Is this a suitable case in which using dynamic function creation would be justified?

Question

I'm currently developing a tutorial site for teaching the fundamentals of Web development (HTML, CSS, and JavaScript, for starters). I'd like a setup where I could give in-depth coverage of all sorts of topics and then provide a basic sandbox environment where the user could write code which solves the question asked at the end of each tutorial section.

For example, if I'd covered multiplication in a previous tutorial, and the user had just finished a lesson on functions being capable of returning values, I might request that they submit a function which returns the product of two parameters.

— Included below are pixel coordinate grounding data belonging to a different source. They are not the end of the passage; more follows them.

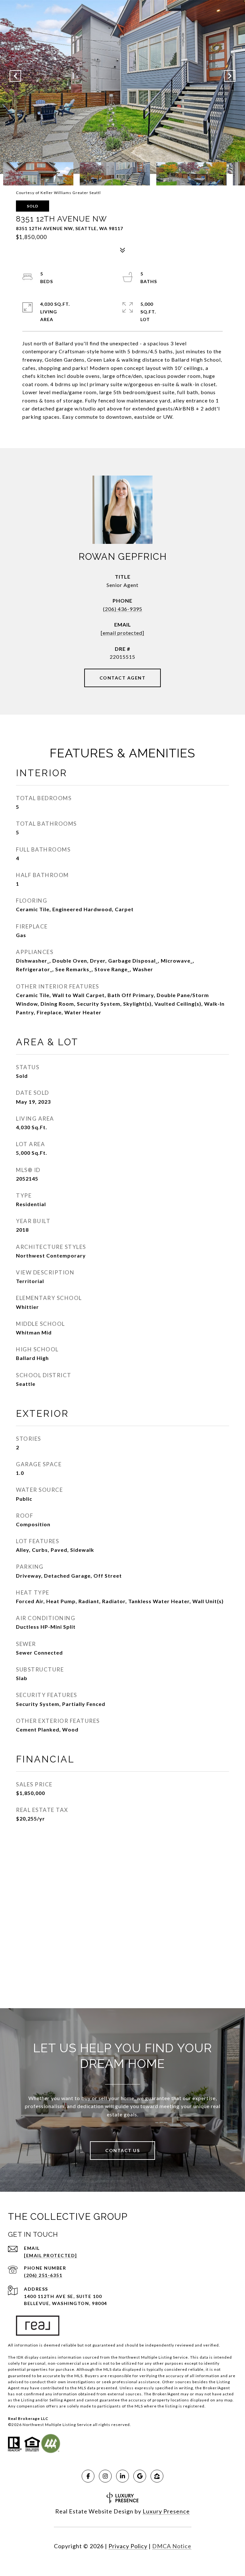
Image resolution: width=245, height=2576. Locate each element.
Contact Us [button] (122, 2150)
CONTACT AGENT (123, 677)
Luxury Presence (166, 2511)
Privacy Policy (127, 2546)
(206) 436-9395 (122, 609)
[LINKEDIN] (122, 2476)
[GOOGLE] (139, 2476)
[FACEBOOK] (88, 2476)
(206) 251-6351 (43, 2275)
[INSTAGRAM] (105, 2476)
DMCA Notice (171, 2546)
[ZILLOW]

Is this not the perfect instance in which using dynamic function creation would be considered a good idea? Let's look at an example.

<script>
function check()
 {
eval('var f = ' + document.getElementById('user_code').value);
if (f(5, 10) == 50)
 {
// user properly wrote a function which
// returned the product of its parameters
 }
 }
</script>

Is this at all a bad idea? If so, please explain.

Answer 1

Sounds like you want to remake Firebug or even the new Developer Tools in IE8. Due to that, I'm going to have to say there is never a useful case. Not to mention the possibilities of script injection if this site goes public.

Answer 2

This sounds like it could work. However, the biggest challenge in your environment might be error handling. Students will surely make all sorts of errors:

• Compile time errors, that will be detected in eval()
• Run time errors, that will be detected when you call the function
• Undetectable run time errors, such as an infinite loop or a stack overflow

A more elaborate approach might parse the entered Javascript into a parse tree representation, then compare it to an expected parse tree. If it does not match, then point out what might be wrong and have the student try again. If it does match, then you can eval() and call the function, knowing that it will do what you expect.

Implementing a lexer and parser for Javascript in Javascript would be challenging but certainly not impossible.

Answer 3

Should work as long as you're operating this in a closed environment. Eval opens you up to code injection attacks so I wouldn't put this on a publicly accessible web site, but if it's completely contained within your class room you should be ok.

Answer 4

The code would work, but what if there is an error both syntactically or otherwise ? Perhaps use a try block to catch any error and display it to the user would help things a little...

Not sure if this helps.

Answer 5

In your case, I feel that there is nothing wrong with this. Alternatively you can run the code by using new Function() to build stuff first and then run it. In theory, this would separate the stages of "compiling" and executing. However eval will check the code first and throw errors anyway:

var usercode = document.getElementById('user_code').value;
try {

  var f = new Function( 'a','b','return (' + usercode + ')(a,b);' );
  if ( f( 5, 10 ) ) {
    // user properly wrote a function which
    // returned the product of its parameters
  }
  else {
    // user wrote code that ran but produced incorrect results
  }

}
catch ( ex ) {
  // user wrote something really bad
}

The problem with doing things in this manner is that the exceptions thrown may be nonsensical. "foo;;=bar" will report a "missing ) in parenthetical" error while eval will throw a propper syntax error. You could bypass this by (regexp) grabbing the parameters and body from the user code first and then building it. But then, how would this be any better than an eval?

I think that your real problem will be helping users avoid the pitfalls of implicit globals. How are you going to help users avoid writing code that only works the second time it runs because a global was set the first time? Will you not need to implement a clean sandbox every run? I would take a look at how jsbin.com, firebug and similar tools handle these things.

My feeling is that you should go with eval for now and change it for more elaborate stuff later if the need arrises.